_Aangeleverde tekst_:
# # # # #

Het fotograferen van meteoorspectra
Meteoorspectra
Naast directe fotografie van meteoorsporen is het ook mogelijk om spectra van meteoren op te nemen.
Uit meervoudige opnamen van meteoren kunnen de baan in de atmosfeer, snelheid, radiantpositie, en baan om de zon (baanelementen, heliocentrische baan) bepaald worden.
Het Dutch Meteor Society small camera program (1979-2018) heeft op deze wijze gegevens van meer dan 1500 heldere meteoren en vuurbollen vastgelegd. De vuurbolcamera’s van het Europees Netwerk (EN) volgen ruwweg dezelfde procedure.
Met EN opnamen gaan we nog een stap verder, immers digitale opnamen maken ook directe fotometrie aan de vastgelegde RAW beelden mogelijk.
Met het fotograferen van meteoorspectra gaan we nog een stap verder. Met het vastleggen van meteoorspectra in hoge resolutie kunnen de temperatuur van het gloeiende gas (plasma) dat de meteoroïde omhult als functie van de hoogte bepaald worden. De emissielijnen van een meteoorspectrum geven daarnaast informatie over de samenstelling van de meteoroïde. Meteoorspectra maken het dus mogelijk om de samenstelling van meteoorzwermen in de ruimte, en dus hun komeet van herkomst te bepalen.
Techniek in het analoge tijdperk
Gedurende de periode 1975-2002 werd gewerkt met meteoorspectrografen op filmmateriaal.
Omdat bij het vastleggen van een meteoorspectrum het licht van de meteoor over een veel groter aantal lijnen wordt verdeeld, is de grensmagnitude voor een meteorenspectrograaf aanzienlijk ongunstiger dan bij directe fotografie. Pas bij zeer heldere vuurbollen, vanaf magnitude -8, kan met analoge fotografie een acceptabel spectrum worden verkregen. Het hoeft dan ook geen verwondering, dat het aantal vastlegde fotografische meteoorspectra in die periode niet groot is: 3 stuks.
Omdat een meteoor een bewegende puntbron is, is er geen spleet nodig om een spectrum te produceren. Het plaatsen van een prisma of tralie vóór het fotografisch objectief volstaat. Onze eerste spectrografen waren prismaspectrografen, omdat in de jaren zeventig goede en voldoende grote tralies nauwelijks verkrijgbaar waren.
De resolutie was laag: een 45 graden prisma voor een lens met een brandpuntsafstand van 105 mm gaf een spectrum van maar 3 mm groot. Bovendien zijn prismaspectra niet lineair.
De prismaspectrografen werden al vroeg terzijde gezet.

# # # # #

_Aangeleverde gegevens_:
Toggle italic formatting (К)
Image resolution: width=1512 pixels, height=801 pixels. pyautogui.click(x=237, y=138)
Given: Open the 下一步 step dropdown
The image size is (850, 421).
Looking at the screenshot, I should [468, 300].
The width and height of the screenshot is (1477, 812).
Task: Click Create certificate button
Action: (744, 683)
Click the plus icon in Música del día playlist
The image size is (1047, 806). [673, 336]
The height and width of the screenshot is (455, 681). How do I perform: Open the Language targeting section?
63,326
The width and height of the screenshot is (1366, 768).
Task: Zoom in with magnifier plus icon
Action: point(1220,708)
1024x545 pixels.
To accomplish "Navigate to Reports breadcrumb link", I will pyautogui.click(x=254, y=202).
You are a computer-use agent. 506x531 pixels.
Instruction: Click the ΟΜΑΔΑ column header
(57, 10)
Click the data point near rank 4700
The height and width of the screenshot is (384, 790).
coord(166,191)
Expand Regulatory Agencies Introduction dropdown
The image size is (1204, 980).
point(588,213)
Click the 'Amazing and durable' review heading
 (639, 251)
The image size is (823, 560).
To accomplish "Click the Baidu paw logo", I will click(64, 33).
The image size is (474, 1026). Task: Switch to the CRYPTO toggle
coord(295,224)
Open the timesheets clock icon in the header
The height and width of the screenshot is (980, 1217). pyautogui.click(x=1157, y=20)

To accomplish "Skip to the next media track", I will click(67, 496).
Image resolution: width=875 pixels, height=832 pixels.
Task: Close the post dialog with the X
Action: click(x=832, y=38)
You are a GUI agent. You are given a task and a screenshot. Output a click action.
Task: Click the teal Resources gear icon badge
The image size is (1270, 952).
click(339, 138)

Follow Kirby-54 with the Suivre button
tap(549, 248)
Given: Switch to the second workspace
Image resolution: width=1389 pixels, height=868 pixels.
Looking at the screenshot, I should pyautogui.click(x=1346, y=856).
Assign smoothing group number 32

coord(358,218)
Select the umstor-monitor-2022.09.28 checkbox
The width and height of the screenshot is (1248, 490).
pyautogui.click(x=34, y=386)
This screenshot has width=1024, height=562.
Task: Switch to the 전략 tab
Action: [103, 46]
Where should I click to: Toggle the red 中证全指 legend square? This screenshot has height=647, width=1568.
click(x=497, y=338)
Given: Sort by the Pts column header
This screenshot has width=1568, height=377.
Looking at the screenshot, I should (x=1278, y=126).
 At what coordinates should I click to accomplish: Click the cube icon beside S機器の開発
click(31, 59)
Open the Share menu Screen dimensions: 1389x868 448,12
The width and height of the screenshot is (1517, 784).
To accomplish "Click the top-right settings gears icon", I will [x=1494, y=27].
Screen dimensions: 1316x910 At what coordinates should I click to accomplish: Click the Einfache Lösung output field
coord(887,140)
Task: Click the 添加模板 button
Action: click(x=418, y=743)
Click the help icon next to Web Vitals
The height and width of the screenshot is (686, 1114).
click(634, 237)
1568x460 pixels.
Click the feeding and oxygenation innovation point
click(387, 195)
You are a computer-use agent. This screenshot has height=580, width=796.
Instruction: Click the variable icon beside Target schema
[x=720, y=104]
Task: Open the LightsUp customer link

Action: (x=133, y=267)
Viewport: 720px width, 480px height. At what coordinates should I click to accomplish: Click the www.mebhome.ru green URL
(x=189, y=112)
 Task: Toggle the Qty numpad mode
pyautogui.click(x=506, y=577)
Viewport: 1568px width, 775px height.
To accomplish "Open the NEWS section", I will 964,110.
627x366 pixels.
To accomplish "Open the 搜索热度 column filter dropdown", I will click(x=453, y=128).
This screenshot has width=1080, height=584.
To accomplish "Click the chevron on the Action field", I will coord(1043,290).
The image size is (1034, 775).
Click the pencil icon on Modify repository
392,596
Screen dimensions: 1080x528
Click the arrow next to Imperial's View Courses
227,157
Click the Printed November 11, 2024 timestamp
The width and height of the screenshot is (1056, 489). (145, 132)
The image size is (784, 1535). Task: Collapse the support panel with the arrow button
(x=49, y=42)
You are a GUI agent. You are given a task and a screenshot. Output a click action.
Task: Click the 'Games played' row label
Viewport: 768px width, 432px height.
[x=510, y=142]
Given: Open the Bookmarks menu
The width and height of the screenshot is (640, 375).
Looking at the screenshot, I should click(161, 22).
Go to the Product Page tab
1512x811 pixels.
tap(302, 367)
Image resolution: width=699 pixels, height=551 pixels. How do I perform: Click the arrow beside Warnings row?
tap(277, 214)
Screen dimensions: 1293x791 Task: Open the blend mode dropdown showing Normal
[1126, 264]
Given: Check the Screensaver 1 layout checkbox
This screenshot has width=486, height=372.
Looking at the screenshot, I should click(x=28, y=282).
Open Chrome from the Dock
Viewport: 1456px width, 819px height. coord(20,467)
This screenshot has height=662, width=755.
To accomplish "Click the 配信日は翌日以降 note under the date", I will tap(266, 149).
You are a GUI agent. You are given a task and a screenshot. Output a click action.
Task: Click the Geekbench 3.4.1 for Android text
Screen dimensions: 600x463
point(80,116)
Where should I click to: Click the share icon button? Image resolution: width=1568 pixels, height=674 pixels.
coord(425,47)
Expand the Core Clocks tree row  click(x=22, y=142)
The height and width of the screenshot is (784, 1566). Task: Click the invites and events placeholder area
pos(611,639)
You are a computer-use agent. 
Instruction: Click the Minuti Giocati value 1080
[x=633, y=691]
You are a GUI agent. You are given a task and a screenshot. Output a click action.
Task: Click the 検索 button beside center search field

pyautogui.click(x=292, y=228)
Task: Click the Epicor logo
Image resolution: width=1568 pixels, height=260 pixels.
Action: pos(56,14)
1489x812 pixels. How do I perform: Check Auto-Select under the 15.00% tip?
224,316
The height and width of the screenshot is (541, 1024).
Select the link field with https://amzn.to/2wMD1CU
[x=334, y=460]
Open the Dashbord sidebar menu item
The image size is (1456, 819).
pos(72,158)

# # # # #

_Doel 1_: Werk het deel van de tekst over meteoorspectra van "Omdat een meteoor" tot en met "nauwelijks verkrijgbaar waren." bij door "puntbron" te vervangen door "lichtbron".
_Doel 2_: Vanaf welke magnitude kan volgens de tekst over meteoorspectra met analoge fotografie een acceptabel spectrum worden verkregen?
Gebruik voor de opdrachten alleen de tekst over meteoorspectra.

_Antwoord 1_:
Omdat een meteoor een bewegende lichtbron is, is er geen spleet nodig om een spectrum te produceren. Het plaatsen van een prisma of tralie vóór het fotografisch objectief volstaat. Onze eerste spectrografen waren prismaspectrografen, omdat in de jaren zeventig goede en voldoende grote tralies nauwelijks verkrijgbaar waren.

_Antwoord 2_: Vanaf magnitude -8.